**GIVEN RECORDS:**

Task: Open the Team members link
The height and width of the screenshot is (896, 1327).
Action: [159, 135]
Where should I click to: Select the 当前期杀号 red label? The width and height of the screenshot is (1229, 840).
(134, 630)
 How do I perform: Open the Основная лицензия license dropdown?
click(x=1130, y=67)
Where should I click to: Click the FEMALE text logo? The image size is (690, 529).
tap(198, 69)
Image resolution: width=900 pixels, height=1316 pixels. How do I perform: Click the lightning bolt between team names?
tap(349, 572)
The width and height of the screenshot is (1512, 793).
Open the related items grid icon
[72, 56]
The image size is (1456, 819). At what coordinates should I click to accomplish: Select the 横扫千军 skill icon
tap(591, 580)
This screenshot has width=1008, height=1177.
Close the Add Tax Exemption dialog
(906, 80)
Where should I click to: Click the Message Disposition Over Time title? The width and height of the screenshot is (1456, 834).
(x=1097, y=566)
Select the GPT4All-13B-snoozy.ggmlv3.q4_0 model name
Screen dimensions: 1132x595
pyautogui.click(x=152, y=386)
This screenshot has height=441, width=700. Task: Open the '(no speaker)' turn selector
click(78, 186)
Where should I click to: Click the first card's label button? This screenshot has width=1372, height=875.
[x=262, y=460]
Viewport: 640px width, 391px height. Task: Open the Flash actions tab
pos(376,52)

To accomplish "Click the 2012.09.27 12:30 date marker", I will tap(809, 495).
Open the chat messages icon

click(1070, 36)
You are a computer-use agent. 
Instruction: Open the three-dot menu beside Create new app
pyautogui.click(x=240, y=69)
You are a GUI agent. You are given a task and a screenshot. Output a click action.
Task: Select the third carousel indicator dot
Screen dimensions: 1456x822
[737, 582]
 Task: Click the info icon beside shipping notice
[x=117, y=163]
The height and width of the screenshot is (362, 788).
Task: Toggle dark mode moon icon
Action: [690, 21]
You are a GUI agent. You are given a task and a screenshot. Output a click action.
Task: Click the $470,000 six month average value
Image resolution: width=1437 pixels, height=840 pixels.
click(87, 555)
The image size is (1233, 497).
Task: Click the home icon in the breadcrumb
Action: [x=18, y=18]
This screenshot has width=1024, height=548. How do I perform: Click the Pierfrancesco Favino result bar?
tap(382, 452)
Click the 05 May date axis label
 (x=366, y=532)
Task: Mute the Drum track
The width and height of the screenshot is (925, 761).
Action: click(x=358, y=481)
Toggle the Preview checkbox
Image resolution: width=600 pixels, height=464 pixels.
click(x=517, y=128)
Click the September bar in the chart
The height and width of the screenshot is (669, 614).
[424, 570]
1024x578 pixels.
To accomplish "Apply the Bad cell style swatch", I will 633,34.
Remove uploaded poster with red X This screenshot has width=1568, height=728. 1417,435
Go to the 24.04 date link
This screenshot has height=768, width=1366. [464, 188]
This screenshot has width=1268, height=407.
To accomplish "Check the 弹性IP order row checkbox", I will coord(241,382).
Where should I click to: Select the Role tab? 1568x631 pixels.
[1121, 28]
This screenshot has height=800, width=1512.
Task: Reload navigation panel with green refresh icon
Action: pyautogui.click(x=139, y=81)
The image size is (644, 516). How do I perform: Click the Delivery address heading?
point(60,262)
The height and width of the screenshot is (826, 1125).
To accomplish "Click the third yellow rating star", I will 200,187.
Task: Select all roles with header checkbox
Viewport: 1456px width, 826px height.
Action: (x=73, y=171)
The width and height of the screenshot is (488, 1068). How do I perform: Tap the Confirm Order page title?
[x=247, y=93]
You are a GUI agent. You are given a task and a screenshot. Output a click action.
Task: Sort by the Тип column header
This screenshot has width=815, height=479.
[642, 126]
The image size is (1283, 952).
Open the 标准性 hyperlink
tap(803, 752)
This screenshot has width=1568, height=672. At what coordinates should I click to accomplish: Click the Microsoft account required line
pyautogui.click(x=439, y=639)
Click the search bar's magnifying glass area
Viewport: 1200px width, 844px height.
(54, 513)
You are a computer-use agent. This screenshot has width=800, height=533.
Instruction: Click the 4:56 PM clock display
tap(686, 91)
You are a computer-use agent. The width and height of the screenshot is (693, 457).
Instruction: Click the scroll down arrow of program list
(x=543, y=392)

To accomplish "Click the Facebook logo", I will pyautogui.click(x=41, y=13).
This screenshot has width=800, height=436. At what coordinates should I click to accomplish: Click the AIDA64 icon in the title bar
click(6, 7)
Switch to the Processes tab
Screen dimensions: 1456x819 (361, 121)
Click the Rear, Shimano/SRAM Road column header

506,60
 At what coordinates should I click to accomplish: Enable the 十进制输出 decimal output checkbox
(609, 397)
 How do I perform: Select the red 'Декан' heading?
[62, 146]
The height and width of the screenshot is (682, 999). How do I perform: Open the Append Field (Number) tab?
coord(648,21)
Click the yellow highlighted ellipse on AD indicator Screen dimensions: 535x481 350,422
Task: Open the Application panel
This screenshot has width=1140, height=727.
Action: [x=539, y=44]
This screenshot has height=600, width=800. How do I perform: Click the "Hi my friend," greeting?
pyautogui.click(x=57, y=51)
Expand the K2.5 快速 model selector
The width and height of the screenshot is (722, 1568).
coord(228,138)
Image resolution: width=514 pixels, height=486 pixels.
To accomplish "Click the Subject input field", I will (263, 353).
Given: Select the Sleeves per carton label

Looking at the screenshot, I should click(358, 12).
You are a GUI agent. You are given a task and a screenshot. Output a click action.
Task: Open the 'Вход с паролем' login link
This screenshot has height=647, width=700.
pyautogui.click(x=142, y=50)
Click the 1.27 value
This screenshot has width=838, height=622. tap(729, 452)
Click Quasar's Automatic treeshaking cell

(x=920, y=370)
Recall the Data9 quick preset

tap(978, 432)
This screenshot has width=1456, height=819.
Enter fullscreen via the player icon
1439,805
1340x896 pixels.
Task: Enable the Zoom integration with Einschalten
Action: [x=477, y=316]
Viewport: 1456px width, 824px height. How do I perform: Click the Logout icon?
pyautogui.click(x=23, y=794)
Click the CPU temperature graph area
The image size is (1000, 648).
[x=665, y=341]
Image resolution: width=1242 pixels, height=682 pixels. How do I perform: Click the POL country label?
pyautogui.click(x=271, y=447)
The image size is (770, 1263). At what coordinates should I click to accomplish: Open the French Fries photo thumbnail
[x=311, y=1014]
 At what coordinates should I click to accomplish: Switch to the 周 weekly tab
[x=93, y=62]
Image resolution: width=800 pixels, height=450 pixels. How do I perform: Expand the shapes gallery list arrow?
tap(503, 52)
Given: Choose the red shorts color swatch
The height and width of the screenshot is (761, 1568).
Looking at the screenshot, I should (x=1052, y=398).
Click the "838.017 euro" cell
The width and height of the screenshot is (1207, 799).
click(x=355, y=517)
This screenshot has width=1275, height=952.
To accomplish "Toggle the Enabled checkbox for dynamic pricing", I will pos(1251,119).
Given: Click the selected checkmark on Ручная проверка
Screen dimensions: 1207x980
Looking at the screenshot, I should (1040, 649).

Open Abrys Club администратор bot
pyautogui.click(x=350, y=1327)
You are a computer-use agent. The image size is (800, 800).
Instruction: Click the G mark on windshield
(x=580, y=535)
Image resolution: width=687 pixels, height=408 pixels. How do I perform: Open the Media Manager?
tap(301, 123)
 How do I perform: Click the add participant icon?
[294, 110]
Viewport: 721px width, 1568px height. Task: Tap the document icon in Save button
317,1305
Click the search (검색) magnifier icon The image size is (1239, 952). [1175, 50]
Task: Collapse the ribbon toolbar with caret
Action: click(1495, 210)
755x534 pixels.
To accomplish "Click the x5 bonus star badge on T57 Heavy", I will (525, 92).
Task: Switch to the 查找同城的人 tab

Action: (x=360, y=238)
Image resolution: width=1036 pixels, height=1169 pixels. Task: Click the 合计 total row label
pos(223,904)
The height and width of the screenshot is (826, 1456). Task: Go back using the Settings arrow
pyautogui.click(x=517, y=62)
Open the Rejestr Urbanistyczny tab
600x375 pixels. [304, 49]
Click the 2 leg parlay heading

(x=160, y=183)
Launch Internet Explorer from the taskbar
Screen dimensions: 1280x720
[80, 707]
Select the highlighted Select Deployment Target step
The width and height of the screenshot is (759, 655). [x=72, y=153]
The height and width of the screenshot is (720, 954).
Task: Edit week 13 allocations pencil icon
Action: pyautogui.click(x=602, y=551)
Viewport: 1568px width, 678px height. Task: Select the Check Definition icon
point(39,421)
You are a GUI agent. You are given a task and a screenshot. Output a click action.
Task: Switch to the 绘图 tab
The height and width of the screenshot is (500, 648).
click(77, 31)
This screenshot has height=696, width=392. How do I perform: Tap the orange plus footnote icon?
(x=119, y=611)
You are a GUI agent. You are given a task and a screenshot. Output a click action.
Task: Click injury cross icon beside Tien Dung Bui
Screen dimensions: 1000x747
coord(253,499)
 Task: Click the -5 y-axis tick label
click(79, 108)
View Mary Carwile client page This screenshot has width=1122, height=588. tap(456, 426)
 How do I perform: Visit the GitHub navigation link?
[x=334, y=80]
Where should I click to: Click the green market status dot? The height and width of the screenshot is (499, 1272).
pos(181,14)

**TASK:**
Reproduce verbatim the records from the very first line through the line containing "click(x=1130, y=67)".

**REPLY:**
Task: Open the Team members link
The height and width of the screenshot is (896, 1327).
Action: [159, 135]
Where should I click to: Select the 当前期杀号 red label? The width and height of the screenshot is (1229, 840).
(134, 630)
 How do I perform: Open the Основная лицензия license dropdown?
click(x=1130, y=67)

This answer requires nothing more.